Mossberg, 30, was approached by USADA in April of 2016 as part of USADA’s investigation regarding prohibited peptides used in sport and purchased over the internet. At the time, Mossberg was planning on competing in the upcoming U.S. Olympic Trials. When confronted with evidence of his violations, Mossberg agreed to cooperate with USADA’s investigation and not participate in any further competitions, including the U.S. Olympic Trials.

Mossberg was sanctioned for his use and possession of prohibited growth hormone (GH) releasing factors (GHRFs), including GH-Releasing Hormone (GHRH) analogs, GH Secretagogues (GHS), GH Releasing Peptides (GHRPs), and additional prohibited growth factors from August 2014 to April 2015. These substances are in the class of Peptide Hormones, Growth Factors, Related Substances and Mimetics and are prohibited at all times under the USADA Protocol for Olympic and Paralympic Movement Testing, the United States Olympic Committee National Anti-Doping Policies, and the International Association of Athletics Federations Anti-Doping Rules, all of which have adopted the World Anti-Doping Code and the World Anti-Doping Agency Prohibited List.

The use of prohibited peptides by athletes and consumers for performance or physique enhancement (including recovery from injury) purposes poses serious health risks, and these peptides are not approved by the FDA for human use or consumption. These products, often branded as for “research/laboratory use only,” have not received any human clinical safety or efficacy evaluation, and are not produced according to Current Good Manufacturing Practice (“CGMP”) regulations. As such, they may cause serious adverse health effects, including immune and toxicity reactions, infection, and even death.
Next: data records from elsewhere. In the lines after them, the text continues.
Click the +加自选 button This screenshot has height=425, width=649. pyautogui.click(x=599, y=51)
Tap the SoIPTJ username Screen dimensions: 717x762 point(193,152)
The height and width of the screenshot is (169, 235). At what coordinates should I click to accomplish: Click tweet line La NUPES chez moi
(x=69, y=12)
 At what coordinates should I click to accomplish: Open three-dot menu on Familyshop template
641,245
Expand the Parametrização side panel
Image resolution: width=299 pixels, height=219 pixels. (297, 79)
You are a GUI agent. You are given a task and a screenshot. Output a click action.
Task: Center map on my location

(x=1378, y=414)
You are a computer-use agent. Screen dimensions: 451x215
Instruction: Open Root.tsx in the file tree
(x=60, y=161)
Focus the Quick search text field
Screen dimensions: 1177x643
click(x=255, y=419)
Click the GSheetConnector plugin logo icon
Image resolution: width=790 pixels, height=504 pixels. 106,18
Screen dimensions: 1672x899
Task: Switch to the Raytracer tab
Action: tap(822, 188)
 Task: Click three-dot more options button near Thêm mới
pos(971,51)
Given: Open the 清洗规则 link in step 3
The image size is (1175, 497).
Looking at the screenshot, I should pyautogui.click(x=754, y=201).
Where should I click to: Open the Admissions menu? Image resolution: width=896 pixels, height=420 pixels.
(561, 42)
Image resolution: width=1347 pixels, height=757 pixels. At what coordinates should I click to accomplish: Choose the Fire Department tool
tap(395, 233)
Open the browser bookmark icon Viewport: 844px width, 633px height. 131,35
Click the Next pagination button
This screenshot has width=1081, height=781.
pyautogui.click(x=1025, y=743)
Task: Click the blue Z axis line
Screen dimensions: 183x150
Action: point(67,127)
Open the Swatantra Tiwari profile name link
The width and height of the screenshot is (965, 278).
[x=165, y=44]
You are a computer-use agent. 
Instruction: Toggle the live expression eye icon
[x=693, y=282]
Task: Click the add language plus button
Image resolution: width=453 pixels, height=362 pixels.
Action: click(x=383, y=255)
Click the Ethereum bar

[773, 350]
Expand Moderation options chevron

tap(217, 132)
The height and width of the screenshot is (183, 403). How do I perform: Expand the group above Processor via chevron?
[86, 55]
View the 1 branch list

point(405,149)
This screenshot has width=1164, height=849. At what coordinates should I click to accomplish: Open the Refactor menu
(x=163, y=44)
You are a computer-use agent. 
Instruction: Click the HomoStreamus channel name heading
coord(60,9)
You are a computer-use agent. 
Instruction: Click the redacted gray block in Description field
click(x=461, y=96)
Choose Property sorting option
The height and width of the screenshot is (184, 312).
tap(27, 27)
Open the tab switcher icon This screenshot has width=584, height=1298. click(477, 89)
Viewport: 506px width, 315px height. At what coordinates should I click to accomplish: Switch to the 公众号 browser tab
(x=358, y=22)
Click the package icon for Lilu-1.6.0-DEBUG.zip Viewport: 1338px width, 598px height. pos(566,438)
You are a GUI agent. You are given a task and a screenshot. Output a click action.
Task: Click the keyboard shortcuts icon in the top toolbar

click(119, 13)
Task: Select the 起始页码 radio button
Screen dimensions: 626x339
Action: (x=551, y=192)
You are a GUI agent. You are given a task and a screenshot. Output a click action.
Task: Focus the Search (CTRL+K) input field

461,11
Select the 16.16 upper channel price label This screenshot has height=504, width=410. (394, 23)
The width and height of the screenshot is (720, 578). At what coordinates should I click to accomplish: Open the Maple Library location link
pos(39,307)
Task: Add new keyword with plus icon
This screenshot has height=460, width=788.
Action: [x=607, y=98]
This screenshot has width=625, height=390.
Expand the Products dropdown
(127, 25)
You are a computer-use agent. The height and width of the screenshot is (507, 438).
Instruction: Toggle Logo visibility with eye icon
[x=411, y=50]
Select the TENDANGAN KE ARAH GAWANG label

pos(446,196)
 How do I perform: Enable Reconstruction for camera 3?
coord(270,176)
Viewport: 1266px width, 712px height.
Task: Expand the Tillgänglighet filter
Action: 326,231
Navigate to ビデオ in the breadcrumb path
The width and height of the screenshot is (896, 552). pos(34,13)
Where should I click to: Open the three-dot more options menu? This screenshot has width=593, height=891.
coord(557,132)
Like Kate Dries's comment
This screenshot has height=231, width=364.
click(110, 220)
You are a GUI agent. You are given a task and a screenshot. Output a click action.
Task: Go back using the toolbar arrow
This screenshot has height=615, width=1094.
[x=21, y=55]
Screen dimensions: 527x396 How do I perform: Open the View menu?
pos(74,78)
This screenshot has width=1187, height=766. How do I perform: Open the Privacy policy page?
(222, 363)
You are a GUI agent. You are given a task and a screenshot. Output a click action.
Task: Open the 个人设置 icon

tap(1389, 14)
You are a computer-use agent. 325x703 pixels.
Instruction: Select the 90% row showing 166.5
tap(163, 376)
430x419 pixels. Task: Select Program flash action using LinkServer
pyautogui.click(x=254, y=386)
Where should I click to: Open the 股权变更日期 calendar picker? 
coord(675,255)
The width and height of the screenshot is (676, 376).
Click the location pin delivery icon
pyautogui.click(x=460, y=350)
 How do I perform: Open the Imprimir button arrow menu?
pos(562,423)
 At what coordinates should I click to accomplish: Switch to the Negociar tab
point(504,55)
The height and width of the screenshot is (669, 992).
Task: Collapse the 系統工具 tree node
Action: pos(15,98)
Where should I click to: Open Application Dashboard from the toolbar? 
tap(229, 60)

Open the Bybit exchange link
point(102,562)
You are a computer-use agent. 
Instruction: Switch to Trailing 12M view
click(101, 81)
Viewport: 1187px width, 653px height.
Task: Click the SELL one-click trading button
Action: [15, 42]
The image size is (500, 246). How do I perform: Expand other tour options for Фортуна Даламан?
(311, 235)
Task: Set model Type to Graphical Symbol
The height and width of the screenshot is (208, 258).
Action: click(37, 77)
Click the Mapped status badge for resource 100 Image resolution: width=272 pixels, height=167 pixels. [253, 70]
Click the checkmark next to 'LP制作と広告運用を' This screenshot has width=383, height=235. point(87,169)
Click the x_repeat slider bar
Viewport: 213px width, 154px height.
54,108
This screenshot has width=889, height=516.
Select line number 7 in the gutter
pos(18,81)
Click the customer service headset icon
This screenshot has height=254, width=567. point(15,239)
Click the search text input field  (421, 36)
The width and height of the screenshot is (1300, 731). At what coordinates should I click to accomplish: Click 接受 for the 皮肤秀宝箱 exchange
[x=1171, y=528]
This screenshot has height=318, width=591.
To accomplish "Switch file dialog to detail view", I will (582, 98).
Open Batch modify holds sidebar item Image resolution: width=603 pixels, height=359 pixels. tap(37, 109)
Mr. Mossberg said, “I accept responsibility for my rule violation, which came about due to my use of prohibited peptides for a short period of time in order to attempt to speed my recovery from an injury.  I would like to apologize to my fans, friends, and fellow competitors for my error in judgment, which I deeply regret and which is inconsistent both with my conduct over the vast majority of my career and with my strong personal belief in the importance of clean sport.”

Mossberg’s period of ineligibility began on April 25, 2016, the date he admitted to his anti-doping rule violations. In addition, Mossberg has been disqualified from all competitive results obtained on and subsequent to August 23, 2014, the approximate date he first attempted to obtain prohibited substances in violation of applicable rules, including forfeiture of any medals, points and prizes.

In an effort to aid athletes, as well as all support team members such as parents and coaches, in understanding the rules applicable to them, USADA provides comprehensive instruction on its website on the testing process and prohibited substances, how to obtain permission to use a necessary medication, and the risks and dangers of taking supplements as well as performance-enhancing and recreational drugs. In addition, USADA manages a drug reference hotline, Global Drug Reference Online (www.GlobalDRO.com), conducts educational sessions with National Governing Bodies and their athletes, and proactively distributes a multitude of educational materials, such as the Prohibited List, easy-reference wallet cards, periodic newsletters, and protocol and policy reference documentation.

USADA is responsible for the testing and results management process for athletes in the U.S. Olympic and Paralympic Movement, and is equally dedicated to preserving the integrity of sport through research initiatives and educational programs.